Code Modules and Organization
Overview of the Apache Pinot Maven modules and how the codebase is organized.
Apache Pinot is a multi-module Maven project. Each module provides specific functionality and can be composed into individually deployable services. This page describes every top-level module in the repository, grouped by architectural layer.
Source code lives under src/main/java in each module, with corresponding unit tests under src/test/java.
SPI / Foundation
These modules define the interfaces, data types, and shared utilities that the rest of Pinot depends on. They intentionally have a minimal dependency footprint.
pinot-spi
Service Provider Interface -- defines plugin contracts for file systems, stream ingestion, input formats, metrics, authentication, and more. All plugin implementations depend on this module.

> _Stated exercise A_
Reproduce word for word the part of the Pinot code modules page that opens with the words containing "Source code lives" and closes with "minimal dependency footprint.".
> _Stated exercise B_
Using the Pinot code modules page, decide whether each statement below agrees with it. For each one, answer yes or no and quote the deciding words.
(i) Each module keeps its unit tests under src/test/java.
(ii) The SPI / Foundation modules are designed to carry a large dependency footprint.
(iii) All plugin implementations depend on pinot-spi.
> _Stated exercise C_
Continue the Pinot code modules page from the point where it stops.

> _Given data_
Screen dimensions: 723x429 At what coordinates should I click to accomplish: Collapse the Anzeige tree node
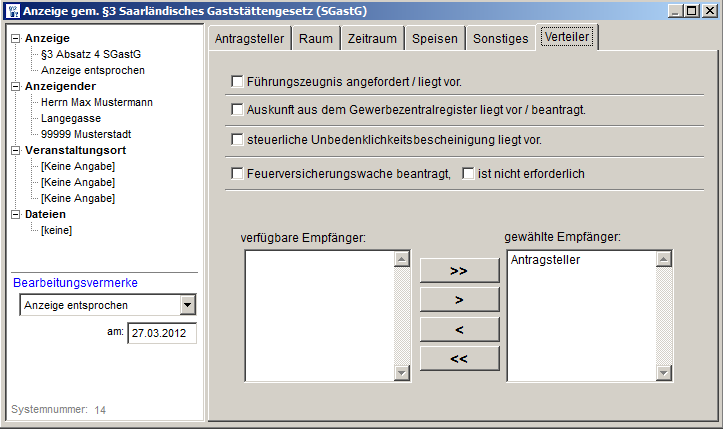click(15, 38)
* * *
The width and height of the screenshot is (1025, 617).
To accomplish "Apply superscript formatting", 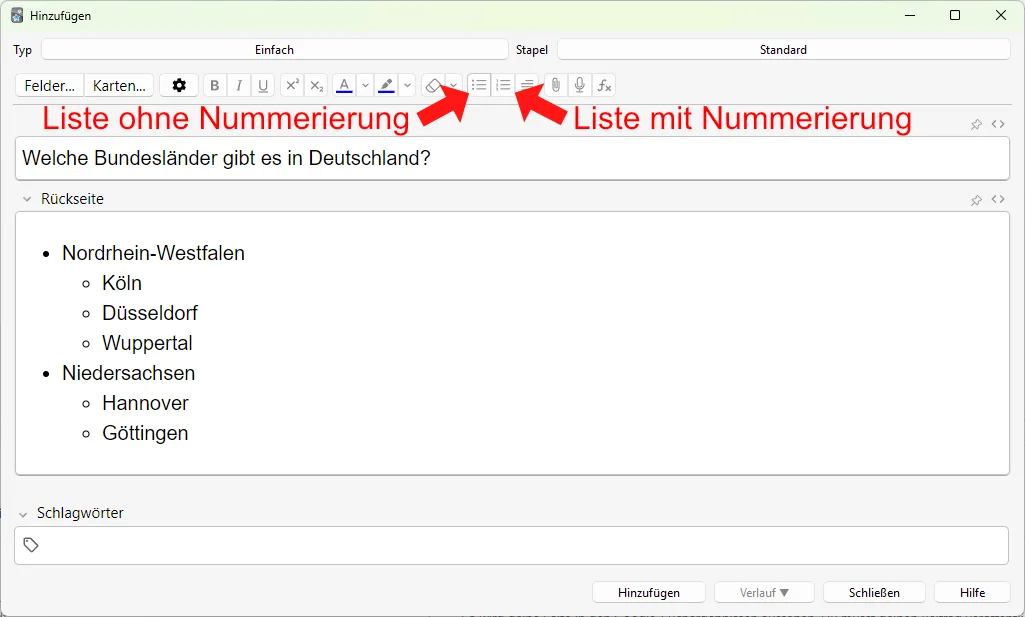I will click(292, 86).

> _Expected answer A_
Source code lives under src/main/java in each module, with corresponding unit tests under src/test/java.
SPI / Foundation
These modules define the interfaces, data types, and shared utilities that the rest of Pinot depends on. They intentionally have a minimal dependency footprint.

> _Expected answer B_
(i) Yes: "with corresponding unit tests under src/test/java"
(ii) No: "They intentionally have a minimal dependency footprint."
(iii) Yes: "All plugin implementations depend on this module."

> _Expected answer C_
pinot-segment-spi
Segment-level SPI -- abstractions for column data sources, readers, and segment metadata used by both local and remote segment implementations.
pinot-common
Shared classes used across Pinot components including table config definitions, metrics helpers, Zookeeper metadata models, request/response formats, and common utilities.
Segment Storage
pinot-segment-local
Local (on-server) segment implementation -- column index structures (forward index, inverted index, range index, text index, etc.), segment creation, and segment loading logic.
Core
pinot-core
Central module containing single-stage query execution (filters, aggregations, transformations, group-by), real-time segment ingestion, upsert handling, and data-plane utilities shared by Broker and Server.
Query Engine (Multi-Stage)
These modules power the multi-stage query engine (V2), which enables distributed joins and other advanced SQL operations.
pinot-query-planner
SQL query parsing, validation, and logical/physical plan generation using Apache Calcite. Produces a distributed query plan that is split across Broker and Server stages.
pinot-query-runtime
Execution runtime for multi-stage query plans -- operator implementations, inter-stage data transfer (mailbox), and scheduling of query stages on Broker and Server.
Services
Each Pinot service runs as a separate process and corresponds to a Maven module.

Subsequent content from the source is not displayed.